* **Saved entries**

···

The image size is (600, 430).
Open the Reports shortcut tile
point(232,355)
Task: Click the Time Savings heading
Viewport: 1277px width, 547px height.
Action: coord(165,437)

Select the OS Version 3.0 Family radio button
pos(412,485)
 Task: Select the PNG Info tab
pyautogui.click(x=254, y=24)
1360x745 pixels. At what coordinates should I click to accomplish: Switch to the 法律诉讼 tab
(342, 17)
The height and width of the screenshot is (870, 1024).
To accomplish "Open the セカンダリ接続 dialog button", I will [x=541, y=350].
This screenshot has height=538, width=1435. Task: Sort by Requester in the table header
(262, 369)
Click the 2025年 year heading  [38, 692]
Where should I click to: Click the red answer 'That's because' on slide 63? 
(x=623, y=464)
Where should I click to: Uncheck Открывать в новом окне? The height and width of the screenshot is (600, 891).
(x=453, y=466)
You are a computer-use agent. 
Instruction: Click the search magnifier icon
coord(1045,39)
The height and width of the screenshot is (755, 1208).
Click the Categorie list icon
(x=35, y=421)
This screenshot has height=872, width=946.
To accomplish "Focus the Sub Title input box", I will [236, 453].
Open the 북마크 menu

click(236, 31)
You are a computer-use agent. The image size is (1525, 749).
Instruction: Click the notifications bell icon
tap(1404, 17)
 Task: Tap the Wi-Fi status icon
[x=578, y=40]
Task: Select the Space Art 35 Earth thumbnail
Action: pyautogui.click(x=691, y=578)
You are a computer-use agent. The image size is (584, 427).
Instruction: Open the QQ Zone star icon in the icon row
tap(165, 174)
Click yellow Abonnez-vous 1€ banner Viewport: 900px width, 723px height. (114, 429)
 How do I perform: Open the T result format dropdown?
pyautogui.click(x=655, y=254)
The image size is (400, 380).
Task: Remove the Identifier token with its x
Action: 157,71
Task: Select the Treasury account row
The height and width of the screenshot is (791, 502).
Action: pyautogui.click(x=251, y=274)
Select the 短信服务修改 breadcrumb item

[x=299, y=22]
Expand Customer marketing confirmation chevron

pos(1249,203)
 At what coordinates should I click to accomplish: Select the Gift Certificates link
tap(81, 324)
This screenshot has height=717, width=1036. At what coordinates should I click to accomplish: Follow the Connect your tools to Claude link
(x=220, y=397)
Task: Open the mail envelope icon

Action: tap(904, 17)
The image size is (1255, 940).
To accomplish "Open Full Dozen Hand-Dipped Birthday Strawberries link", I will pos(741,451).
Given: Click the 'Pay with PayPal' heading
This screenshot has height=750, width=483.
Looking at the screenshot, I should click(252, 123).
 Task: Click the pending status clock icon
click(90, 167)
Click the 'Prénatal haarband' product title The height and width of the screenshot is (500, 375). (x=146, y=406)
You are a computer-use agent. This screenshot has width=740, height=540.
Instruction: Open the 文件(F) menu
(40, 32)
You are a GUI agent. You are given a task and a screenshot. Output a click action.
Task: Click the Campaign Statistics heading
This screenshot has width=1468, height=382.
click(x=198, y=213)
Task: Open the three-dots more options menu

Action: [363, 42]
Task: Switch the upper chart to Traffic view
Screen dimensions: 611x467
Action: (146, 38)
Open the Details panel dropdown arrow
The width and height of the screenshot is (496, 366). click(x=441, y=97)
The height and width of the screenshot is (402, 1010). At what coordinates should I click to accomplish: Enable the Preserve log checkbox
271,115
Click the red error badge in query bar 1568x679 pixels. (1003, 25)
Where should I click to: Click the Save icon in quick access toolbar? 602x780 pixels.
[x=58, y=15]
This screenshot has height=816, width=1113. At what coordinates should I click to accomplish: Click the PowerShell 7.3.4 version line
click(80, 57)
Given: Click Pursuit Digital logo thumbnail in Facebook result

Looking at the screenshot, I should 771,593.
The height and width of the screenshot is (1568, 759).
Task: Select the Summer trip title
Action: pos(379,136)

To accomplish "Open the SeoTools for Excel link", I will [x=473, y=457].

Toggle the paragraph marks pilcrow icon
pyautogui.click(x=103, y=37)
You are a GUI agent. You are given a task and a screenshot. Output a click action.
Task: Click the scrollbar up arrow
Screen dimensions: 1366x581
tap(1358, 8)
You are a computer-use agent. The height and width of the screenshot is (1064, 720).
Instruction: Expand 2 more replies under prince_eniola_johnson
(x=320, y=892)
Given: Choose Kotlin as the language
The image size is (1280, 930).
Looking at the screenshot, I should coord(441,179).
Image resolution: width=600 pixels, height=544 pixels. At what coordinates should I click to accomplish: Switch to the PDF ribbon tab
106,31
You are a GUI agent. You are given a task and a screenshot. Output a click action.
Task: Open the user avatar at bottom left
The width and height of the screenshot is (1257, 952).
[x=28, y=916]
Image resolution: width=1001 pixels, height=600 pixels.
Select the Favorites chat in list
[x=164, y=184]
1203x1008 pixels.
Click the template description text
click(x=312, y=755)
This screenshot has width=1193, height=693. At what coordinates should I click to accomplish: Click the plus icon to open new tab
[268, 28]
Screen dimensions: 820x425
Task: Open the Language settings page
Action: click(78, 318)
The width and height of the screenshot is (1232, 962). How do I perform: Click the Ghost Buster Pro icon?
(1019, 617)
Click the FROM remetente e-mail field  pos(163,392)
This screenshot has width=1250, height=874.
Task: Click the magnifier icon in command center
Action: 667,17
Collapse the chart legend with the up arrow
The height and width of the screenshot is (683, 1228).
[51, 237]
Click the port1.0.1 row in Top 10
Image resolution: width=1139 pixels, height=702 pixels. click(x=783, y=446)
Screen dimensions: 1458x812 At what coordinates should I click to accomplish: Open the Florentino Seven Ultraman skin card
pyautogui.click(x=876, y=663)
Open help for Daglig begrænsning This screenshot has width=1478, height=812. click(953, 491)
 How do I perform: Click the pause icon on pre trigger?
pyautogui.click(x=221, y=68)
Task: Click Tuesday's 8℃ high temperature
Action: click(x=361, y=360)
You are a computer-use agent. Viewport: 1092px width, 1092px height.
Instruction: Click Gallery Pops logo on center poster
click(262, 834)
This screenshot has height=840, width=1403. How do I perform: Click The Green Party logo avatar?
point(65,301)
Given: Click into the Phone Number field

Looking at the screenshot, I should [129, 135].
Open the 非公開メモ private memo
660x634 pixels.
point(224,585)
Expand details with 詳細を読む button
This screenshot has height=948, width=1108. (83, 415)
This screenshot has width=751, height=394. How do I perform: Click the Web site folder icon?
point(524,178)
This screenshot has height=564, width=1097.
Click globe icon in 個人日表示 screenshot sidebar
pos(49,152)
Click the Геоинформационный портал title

···

* **Your objective**
Your output should be the lines from the one with "Screen dimensions: 1458x812" through the end of the records above, copied exactly.

* **Exercise solution**
Screen dimensions: 1458x812 At what coordinates should I click to accomplish: Open the Florentino Seven Ultraman skin card
pyautogui.click(x=876, y=663)
Open help for Daglig begrænsning This screenshot has width=1478, height=812. click(953, 491)
 How do I perform: Click the pause icon on pre trigger?
pyautogui.click(x=221, y=68)
Task: Click Tuesday's 8℃ high temperature
Action: click(x=361, y=360)
You are a computer-use agent. Viewport: 1092px width, 1092px height.
Instruction: Click Gallery Pops logo on center poster
click(262, 834)
This screenshot has height=840, width=1403. How do I perform: Click The Green Party logo avatar?
point(65,301)
Given: Click into the Phone Number field

Looking at the screenshot, I should [129, 135].
Open the 非公開メモ private memo
660x634 pixels.
point(224,585)
Expand details with 詳細を読む button
This screenshot has height=948, width=1108. (83, 415)
This screenshot has width=751, height=394. How do I perform: Click the Web site folder icon?
point(524,178)
This screenshot has height=564, width=1097.
Click globe icon in 個人日表示 screenshot sidebar
pos(49,152)
Click the Геоинформационный портал title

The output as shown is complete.